Now, I don’t actually think that it would be a good idea running a Kickstarter to complete RMU. The process is simply taking too long, and depends too much on freelancers with variable time, that running a Kickstarter would have a very high risk of simply annoying the backers due to how long it takes. There’s a great article on running regular Kickstarters by a very successful one man band in The Sandbox #1.
OneBookShelf and Print on Demand
What I do think Kickstarter could help with is getting RMU out there. Sure, OneBookShelf is a great network for electronic and print on demand books, but it doesn’t really work for getting the books in bricks and mortar shops. OBS does offer a discount for bulk purchases, up to 20% for 250+, but that’s a lot of books, a lot of investment and the margins aren’t really that great. 50-99 books only gives a 5% discount and 100-249 10%. The smaller amounts will work for conventions and similar, but not really for distributing to shops.
In such a case you need a margin that’s high enough that both retailer and publisher makes money. Supposedly TSR was losing money on its boxes in the 90s; no matter what you think, if every product loses you money, you cannot make it back on volume. All that does is simply cost more money.
To really get into bricks and mortar means dealing with traditional printing and distributors, and that has problems itself – especially as, for books, the U.S. has an appalling concept whereby retailers can get back everything they paid for books even though they haven’t returned the product but destroyed it. I can’t think of anywhere else where you would be given a full refund for a product you’d chucked away. RPGs might not be classed as books, but as games, but it’s still a potential problem. Again, with TSR and, I think, the old ICE, both wound up with problems due to traditional distribution.

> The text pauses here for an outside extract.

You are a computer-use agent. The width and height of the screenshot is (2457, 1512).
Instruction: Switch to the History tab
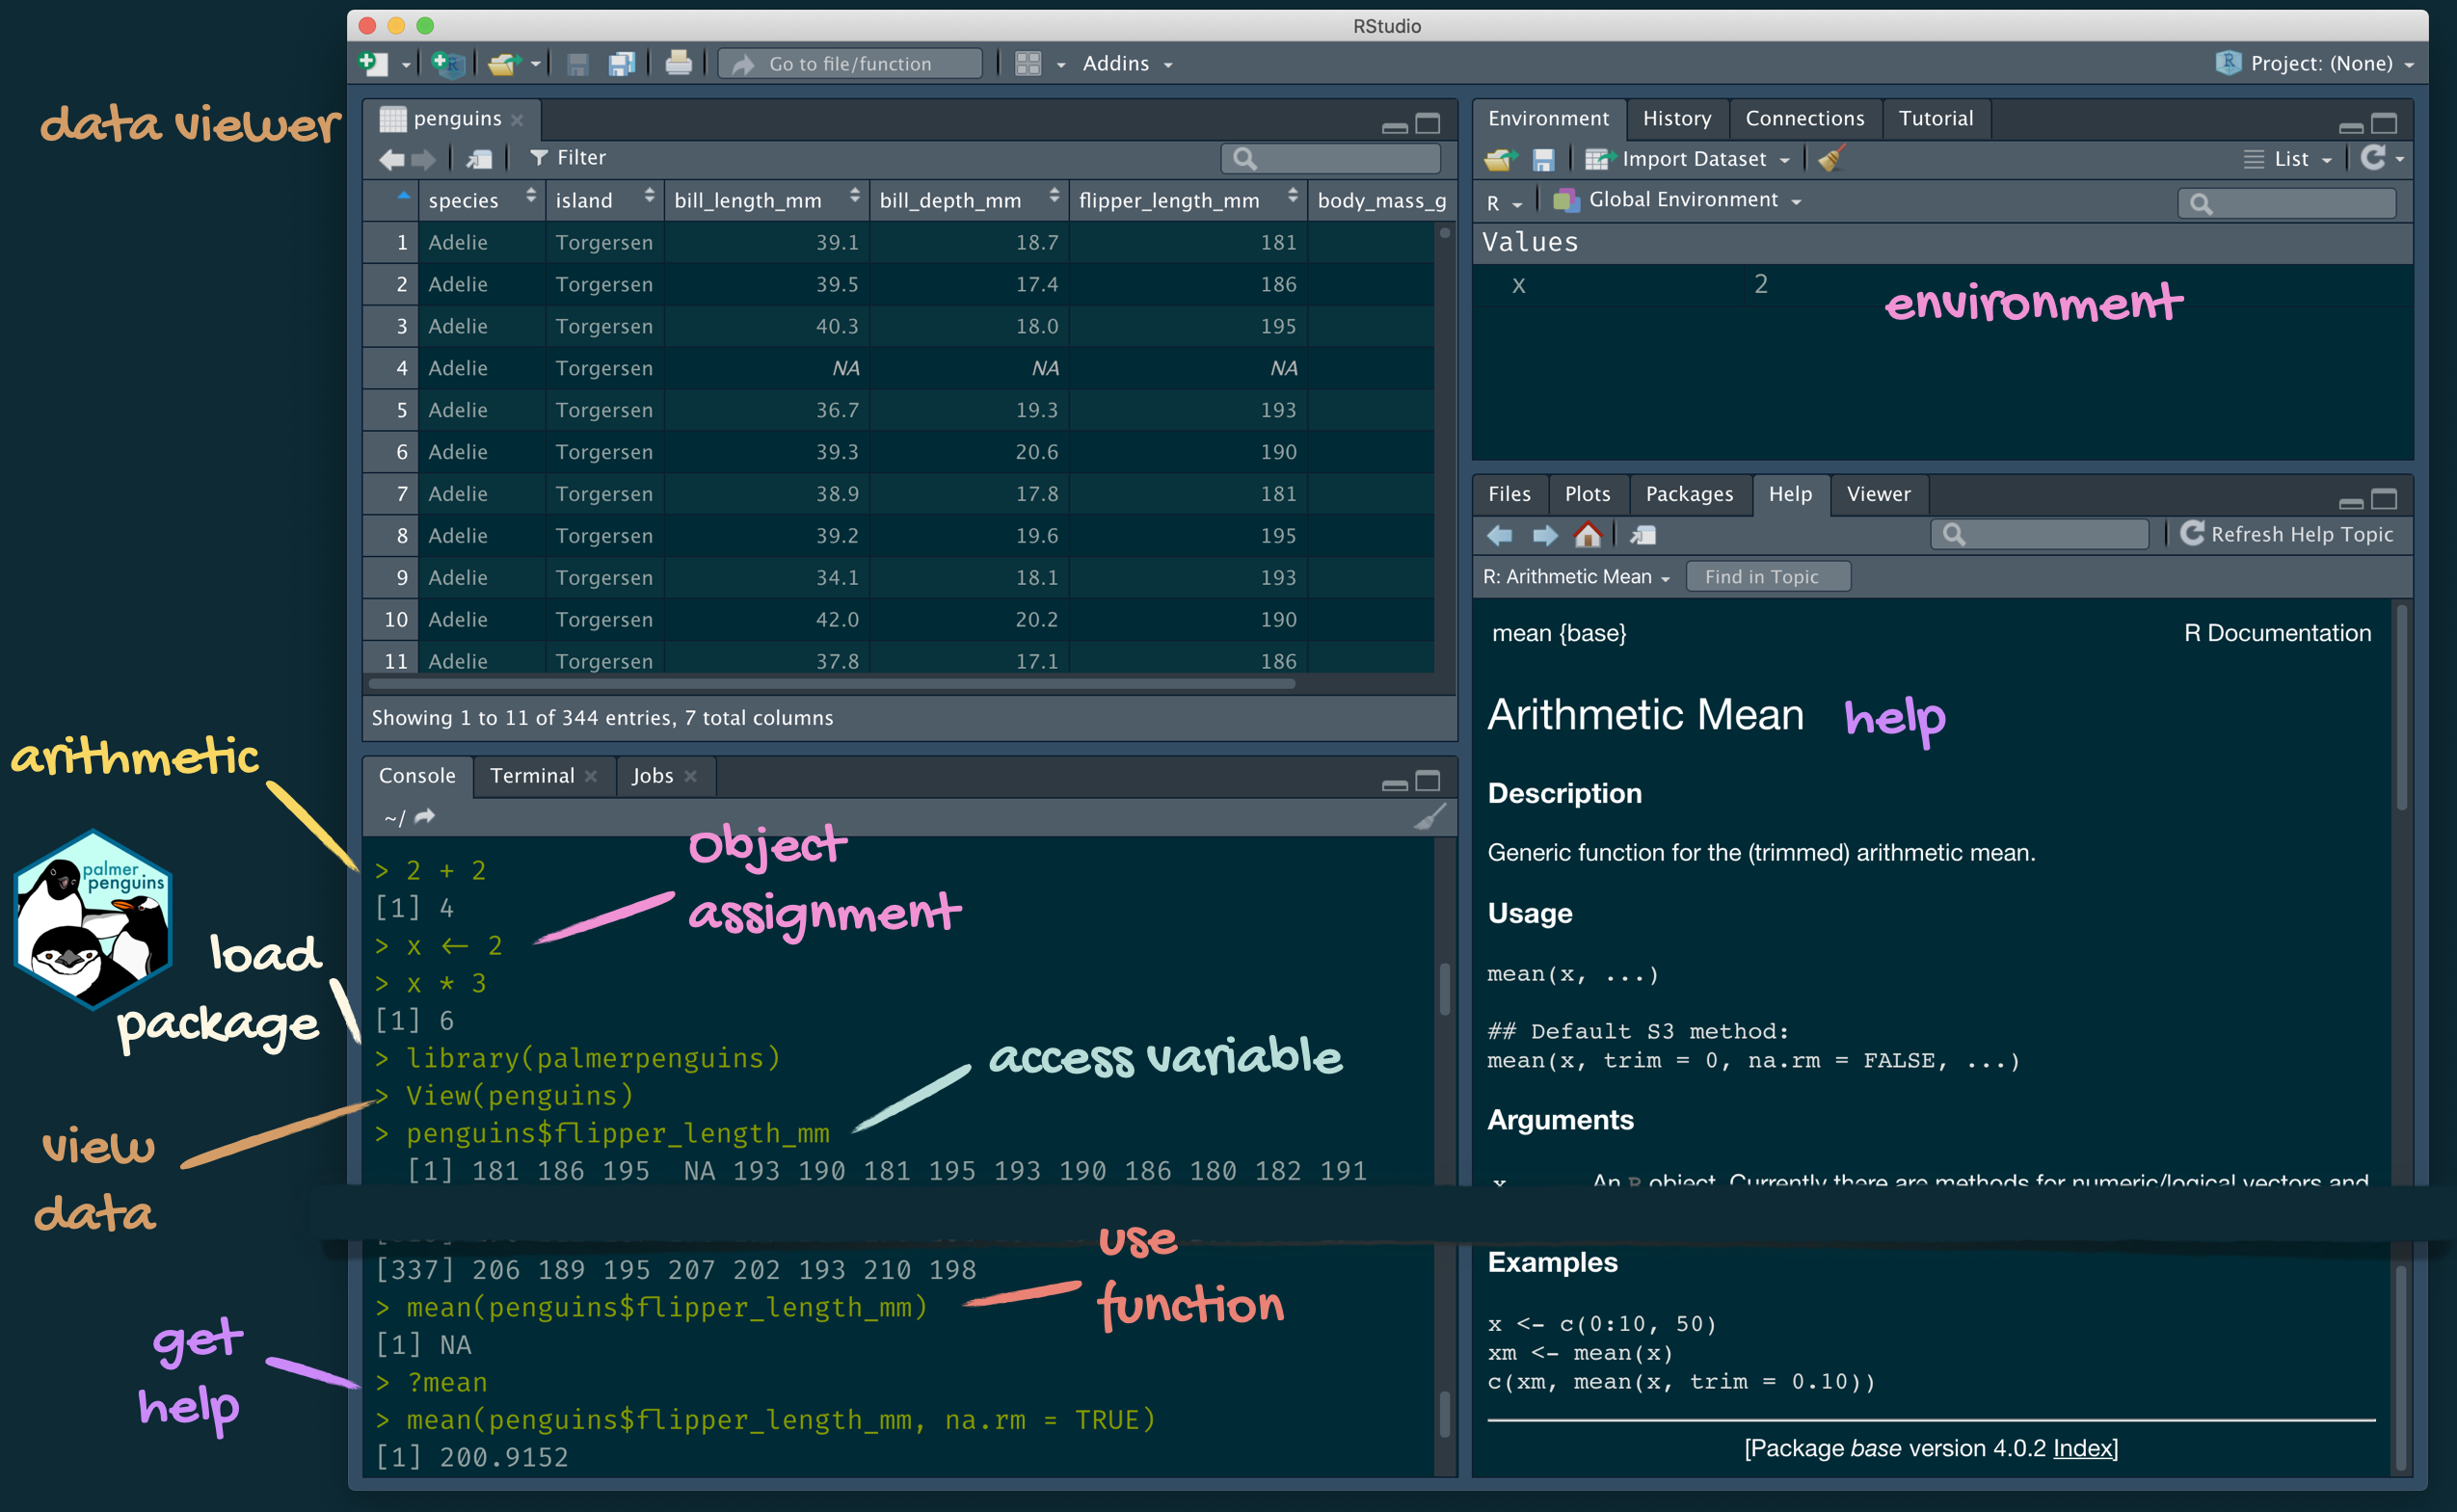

So, you want to get into bricks and mortar shops but you can’t afford the risk – which could easily destroy the company – of paying for up front printing and distribution of books, which may never make the money back. That’s where I think that Kickstarter could help. If a successful campaign was run that could pay for this, the risk would be greatly reduced. It would also be possible to reduce the risk for retailers, by offering books on sale or return – they may well not want to risk money on inventory that they have no definite interest in.
Setting up such a campaign would need some careful planning to make sure the numbers work, and might not get a huge amount of support to begin with, but, if done successfully, it could get RMU out there in front of a wider audience – and, by having physical books for sale in shops, make the system look like it’s here to stay.